Como el progreso tecnológico ha sido más rápido en la agricultura que en la industria, y más rápido en ésta que en los servicios, este argumento es consistente con los hechos estilizados de Kuznets-Maddison. A saber: a medida que una economía se desarrolla el empleo se desplaza primero de la agricultura a la industria y los servicios, y después de la industria a los servicios. Este patrón de reasignación del empleo lo vemos de forma clara en las dos Figuras siguientes para el Reino Unido y España (el argumento formal se puede seguir en este artículo, aunque existen también otras explicaciones para este patrón empírico,ver aquí y aquí).

Nota: elaboración propia con datos del Bank of England
Nota: elaboración propia con datos del Bank of England
Nota: elaboración propia con datos de Leandro Prados de la Escosura
Nota: elaboración propia con datos de Leandro Prados de la Escosura. Ver este post para una descripción de los datos.
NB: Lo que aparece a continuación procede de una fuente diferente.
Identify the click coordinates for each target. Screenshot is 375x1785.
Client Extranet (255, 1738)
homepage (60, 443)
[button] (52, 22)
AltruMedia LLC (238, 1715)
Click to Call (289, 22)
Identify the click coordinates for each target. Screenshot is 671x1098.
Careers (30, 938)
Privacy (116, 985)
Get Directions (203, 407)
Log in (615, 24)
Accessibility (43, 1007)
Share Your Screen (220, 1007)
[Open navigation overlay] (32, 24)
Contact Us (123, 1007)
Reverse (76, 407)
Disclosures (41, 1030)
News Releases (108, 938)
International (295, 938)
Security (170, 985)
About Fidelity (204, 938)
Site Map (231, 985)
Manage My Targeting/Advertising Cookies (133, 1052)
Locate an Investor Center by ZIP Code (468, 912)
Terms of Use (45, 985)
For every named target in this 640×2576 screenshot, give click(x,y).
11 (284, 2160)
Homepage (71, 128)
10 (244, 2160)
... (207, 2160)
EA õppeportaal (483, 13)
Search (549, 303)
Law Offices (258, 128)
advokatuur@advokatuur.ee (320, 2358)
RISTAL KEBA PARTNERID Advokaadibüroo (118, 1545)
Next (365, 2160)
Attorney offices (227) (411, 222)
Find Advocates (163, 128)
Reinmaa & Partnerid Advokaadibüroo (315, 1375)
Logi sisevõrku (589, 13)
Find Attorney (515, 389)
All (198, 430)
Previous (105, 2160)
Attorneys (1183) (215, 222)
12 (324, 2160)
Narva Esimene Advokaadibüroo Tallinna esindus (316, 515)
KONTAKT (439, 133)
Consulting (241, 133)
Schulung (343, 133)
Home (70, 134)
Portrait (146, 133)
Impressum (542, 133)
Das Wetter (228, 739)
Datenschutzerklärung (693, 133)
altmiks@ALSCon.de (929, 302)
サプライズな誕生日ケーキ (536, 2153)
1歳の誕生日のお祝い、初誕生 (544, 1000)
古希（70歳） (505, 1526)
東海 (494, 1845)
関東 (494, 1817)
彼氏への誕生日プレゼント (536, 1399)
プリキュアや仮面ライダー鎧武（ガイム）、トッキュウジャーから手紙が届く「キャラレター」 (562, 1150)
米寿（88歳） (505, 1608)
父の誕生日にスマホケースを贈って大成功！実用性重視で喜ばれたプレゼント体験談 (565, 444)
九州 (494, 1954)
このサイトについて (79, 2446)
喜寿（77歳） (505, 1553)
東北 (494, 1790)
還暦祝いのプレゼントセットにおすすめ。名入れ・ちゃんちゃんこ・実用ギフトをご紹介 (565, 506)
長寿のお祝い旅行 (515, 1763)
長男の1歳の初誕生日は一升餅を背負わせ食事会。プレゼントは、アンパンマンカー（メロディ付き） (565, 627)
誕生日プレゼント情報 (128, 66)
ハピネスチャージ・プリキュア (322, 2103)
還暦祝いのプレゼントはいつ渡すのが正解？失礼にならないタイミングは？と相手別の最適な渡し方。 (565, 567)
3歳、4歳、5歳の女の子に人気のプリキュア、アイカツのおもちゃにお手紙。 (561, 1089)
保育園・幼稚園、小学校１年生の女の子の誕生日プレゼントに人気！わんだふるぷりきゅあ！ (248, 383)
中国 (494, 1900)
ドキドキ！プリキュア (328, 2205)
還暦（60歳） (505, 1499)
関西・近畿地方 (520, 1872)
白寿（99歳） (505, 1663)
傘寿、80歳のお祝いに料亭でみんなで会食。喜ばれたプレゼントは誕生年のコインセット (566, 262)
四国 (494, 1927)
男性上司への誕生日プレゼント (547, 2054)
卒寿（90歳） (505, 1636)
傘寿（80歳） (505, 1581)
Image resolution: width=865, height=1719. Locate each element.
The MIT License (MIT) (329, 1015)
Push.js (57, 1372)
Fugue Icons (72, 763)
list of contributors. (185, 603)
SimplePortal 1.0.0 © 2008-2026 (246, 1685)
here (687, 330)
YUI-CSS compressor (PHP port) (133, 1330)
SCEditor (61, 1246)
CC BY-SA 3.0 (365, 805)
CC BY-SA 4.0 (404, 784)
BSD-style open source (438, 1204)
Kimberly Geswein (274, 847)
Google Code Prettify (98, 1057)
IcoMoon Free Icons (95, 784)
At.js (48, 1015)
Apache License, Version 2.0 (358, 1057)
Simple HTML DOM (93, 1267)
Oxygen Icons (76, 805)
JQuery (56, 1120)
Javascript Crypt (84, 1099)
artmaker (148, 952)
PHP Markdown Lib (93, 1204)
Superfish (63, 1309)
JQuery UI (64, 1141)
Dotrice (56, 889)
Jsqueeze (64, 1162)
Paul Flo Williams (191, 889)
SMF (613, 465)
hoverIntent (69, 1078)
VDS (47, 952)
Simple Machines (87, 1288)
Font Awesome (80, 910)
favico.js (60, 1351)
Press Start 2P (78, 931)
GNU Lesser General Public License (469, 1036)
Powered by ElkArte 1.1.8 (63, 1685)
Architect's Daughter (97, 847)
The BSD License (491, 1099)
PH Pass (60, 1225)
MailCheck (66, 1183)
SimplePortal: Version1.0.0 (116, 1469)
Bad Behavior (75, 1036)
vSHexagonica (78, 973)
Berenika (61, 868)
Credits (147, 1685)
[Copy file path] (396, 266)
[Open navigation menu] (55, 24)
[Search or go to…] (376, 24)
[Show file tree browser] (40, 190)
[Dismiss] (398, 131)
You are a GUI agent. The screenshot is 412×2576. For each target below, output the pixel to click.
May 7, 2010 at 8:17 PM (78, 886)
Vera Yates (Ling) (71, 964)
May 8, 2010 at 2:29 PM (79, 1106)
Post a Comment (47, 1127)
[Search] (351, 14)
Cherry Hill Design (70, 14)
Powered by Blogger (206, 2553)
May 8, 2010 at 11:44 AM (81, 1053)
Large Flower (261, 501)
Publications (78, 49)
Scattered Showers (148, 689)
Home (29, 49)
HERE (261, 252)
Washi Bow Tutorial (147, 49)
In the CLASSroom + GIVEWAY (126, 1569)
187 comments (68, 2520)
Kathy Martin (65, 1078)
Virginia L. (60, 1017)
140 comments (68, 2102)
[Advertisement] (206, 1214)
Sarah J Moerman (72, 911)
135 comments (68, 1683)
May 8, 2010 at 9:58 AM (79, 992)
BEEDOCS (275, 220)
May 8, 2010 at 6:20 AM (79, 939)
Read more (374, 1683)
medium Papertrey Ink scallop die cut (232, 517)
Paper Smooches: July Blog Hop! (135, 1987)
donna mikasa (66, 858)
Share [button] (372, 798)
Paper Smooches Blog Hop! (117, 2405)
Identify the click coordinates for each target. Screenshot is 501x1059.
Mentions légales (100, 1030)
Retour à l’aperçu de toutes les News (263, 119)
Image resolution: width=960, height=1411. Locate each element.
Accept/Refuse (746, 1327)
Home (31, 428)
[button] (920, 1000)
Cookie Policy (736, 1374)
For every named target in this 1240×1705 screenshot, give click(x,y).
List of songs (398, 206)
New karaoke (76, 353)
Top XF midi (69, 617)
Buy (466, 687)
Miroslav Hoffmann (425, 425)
Las últimas cuatro décadas

Acabamos de ver que el trabajo que se destruye en un sector se crea en otro. Coincidiendo con la entrada de los ordenadores al mundo laboral, disponemos de mejores datos para analizar qué tipo de trabajos se han destruido y que tipo de trabajos se han creado. Lo que ha sucedido desde los 80's es un fenómeno conocido como polarización del empleo (véase aqui y aqui), muy bien descrito en este post de Samuel.

Básicamente, lo que ha sucedido es que ha retrocedido el empleo en las ocupaciones basadas en tareas repetitivas y codificables, que es lo que los ordenadores hacen mejor que los humanos. Estas ocupaciones incluyen, por ejemplo, contables o empleados en cadenas de montaje.

En cambio, se ha creado empleo en (a) ocupaciones basadas en tareas manuales (entendidas como aquellas que requieren interacciones personales, adaptabilidad o reconocimiento visual) como cuidado de personas o preparación y servicio de comida, y (b) ocupaciones basadas en tareas abstractas (entendidas como aquellas que requieren resolución de problemas, intuición o capacidad de persuasión) como directivos o doctores. Las tareas manuales y abstractas requieren habilidades en las que los ordenadores han sido, hasta ahora, muy poco útiles. Pero esto podría cambiar rápido con el aprendizaje automático, que permite a los ordenadores aprender a hacer tareas por inferencia estadística basándose en millones de ejemplos en lugar de requerir un algoritmo previamente diseñado (ver esta entrada de Jesús para saber más de aprendizaje automático)

Comentarios finales

Naturalmente, reconocer la falacia en el argumento de los trabajos finitos no significa despreocuparse de las consecuencias sociales de la rápida automatización del trabajo. De hecho, hay motivos para preocuparse por las consecuencias del progreso tecnológico. Primero, a corto-medio plazo los trabajadores desempleados pueden tener problemas en encontrar nuevas ocupaciones si las cualificaciones necesarias en los nuevos empleos son muy distintas a las suyas (o si el mercado laboral funciona de forma poco eficiente). Y segundo, como sugiere la experiencia de las últimas cuatro décadas, las consecuencias del progreso tecnológico sobre la desigualdad de rentas laborales son potencialmente importantes.

El que quiera saber más sobre estos temas pude venir a clase.